وَفِي الذَّخِيرَةِ عَنْ الْمُنْتَقَى إِذَا غَلَتْ الْفُلُوسُ قَبْلَ الْقَبْضِ أَوْ رَخُصَتْ قَالَ: أَبُو يُوسُفَ، قَوْلِي وَقَوْلُ أَبِي حَنِيفَةً فِي ذَلِكَ سَوَاءٌ وَلَيْسَ لَهُ غَيْرُهَا، ثُمَّ رَجَعَ أَبُو يُوسُفَ وَقَالَ: عَلَيْهِ قِيمَتُهَا مِنْ الدَّرَاهِمِ ، يَوْمَ وَقَعَ الْبَيْعُ وَيَوْمَ وَقَعَ الْقَبْضُ. اهـ. وَقَوْلُهُ: يَوْمَ وَقَعَ الْبَيعُ أَي فِي صُورَةِ الْبَيعِ، وَقَوْلُهُ: وَيَوْمَ وَقَعَ الْقَبْضُ أَي فِي صُورَةِ الْقَرْضِ كَمَا نَبَّهَ عَلَيْهِ فِي النَّهْرِ فِي بَابِ الصَّرْف.
Artinya “Di dalam kitab Adz-Dzakhirah yang menukil dari Al-Muntaqa, mengenai masalah apabila uang fulus (mata uang selain emas/perak) mengalami kenaikan nilai atau penurunan nilai sebelum serah terima, disebutkan:Pada awalnya, Abu Yusuf berkata: ‘Pendapatku dan pendapat Abu Hanifah dalam masalah ini sama, yaitu pemberi utang tidak berhak mendapatkan selain uang tersebut (sesuai nominalnya).’Namun kemudian Abu Yusuf menarik pendapatnya dan berkata: ‘Wajib bagi orang yang berhutang untuk membayar nilainya (qimah) dalam satuan Dirham, dihitung pada hari terjadinya jual beli dan pada hari terjadinya serah terima’.Di sisi lain, perkataan beliau ‘pada hari terjadinya jual beli’ maksudnya adalah dalam kasus transaksi jual beli, sedangkan perkataan beliau ‘pada hari terjadinya serah terima’ maksudnya adalah dalam kasus pinjam-meminjam (qardh), sebagaimana hal ini telah diperingatkan dalam kitab An-Nahr pada bab Ash-Sharf (tukar menukar mata uang).” (Raddul Mukhtar [Beirut: Darul Kutub Al-Ilmiyah, 2011] Juz VII, halaman 55)

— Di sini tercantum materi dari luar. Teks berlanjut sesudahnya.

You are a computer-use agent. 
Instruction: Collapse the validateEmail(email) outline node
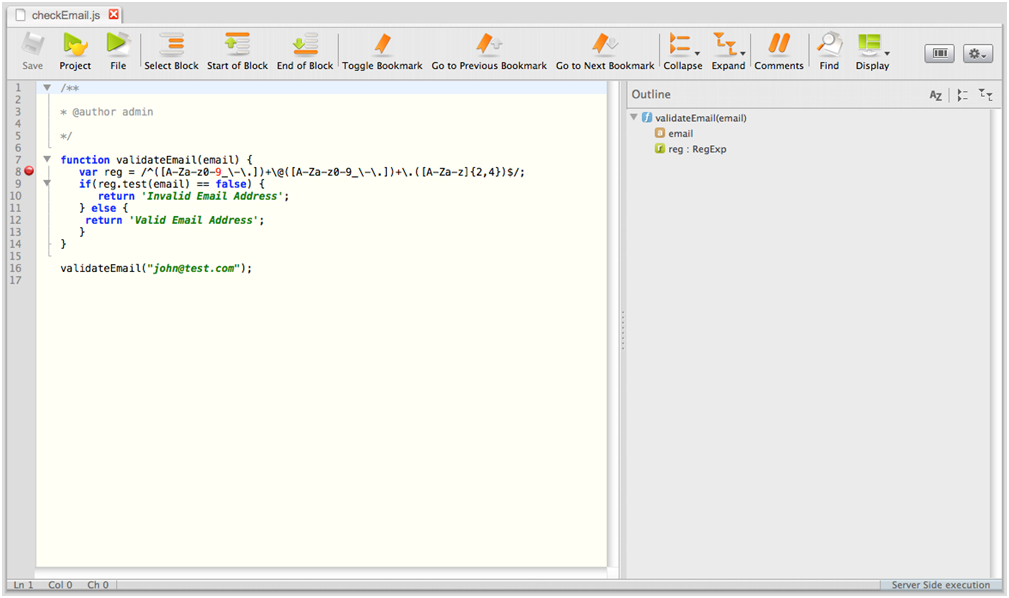pyautogui.click(x=634, y=117)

“Kewajiban membayar berdasarkan nilai ini bukan bagian dari riba, tapi dilakukan untuk menjaga keadilan agar pihak pemberi piutang tidak dirugikan oleh jatuhnya nilai mata uang (inflasi), mengingat perbedaan sifat uang logam mulia dan uang fiat. Dalam kesimpulannya, Ibnu Abidin menegaskan pendapat Abu Yusuf.
وَحَاصِلُ مَا مَرَّ أَنَّهُ عَلَى قَوْلَ أَبِي يُوسُفَ الْمُفْتَى بِهِ لَا فَرْقَ بَيْنَ الْكَسَادِ وَالانْقِطَاع وَالرُّخْصِ وَالْغَلَاءِ فِي تَجِبْ قِيمَتُهَا يَوْمَ وَقَعَ الْبَيْعُ أَوْ الْقَرْضُ لُهَا
“Kesimpulan dari penjelasan di atas berdasarkan pendapat Abu Yusuf yang difatwakan, tidak ada perbedaan antara kondisi mata uang yang tidak laku (kasad), terputus, murah (inflasi), atau mahal (deflasi); yang wajib dibayar adalah nilainya pada hari terjadinya jual beli atau utang.” (Raddul Mukhtar, Juz VII, halaman 55)
“Demikian penjelasan tentang cara melunasi utang saat terjadi inflasi, berdasarkan pendapat para ulama untuk dijadikan pijakan membayar hutang perdebatan muncul karena nilai uang berubah akibat inflasi. Menurut KUHPerdata, utang uang pada dasarnya dikembalikan sesuai nominal yang dipinjam. Hukum positif juga menyebutkan bahwa perubahan nilai uang tidak mengubah jumlah yang harus dibayar.”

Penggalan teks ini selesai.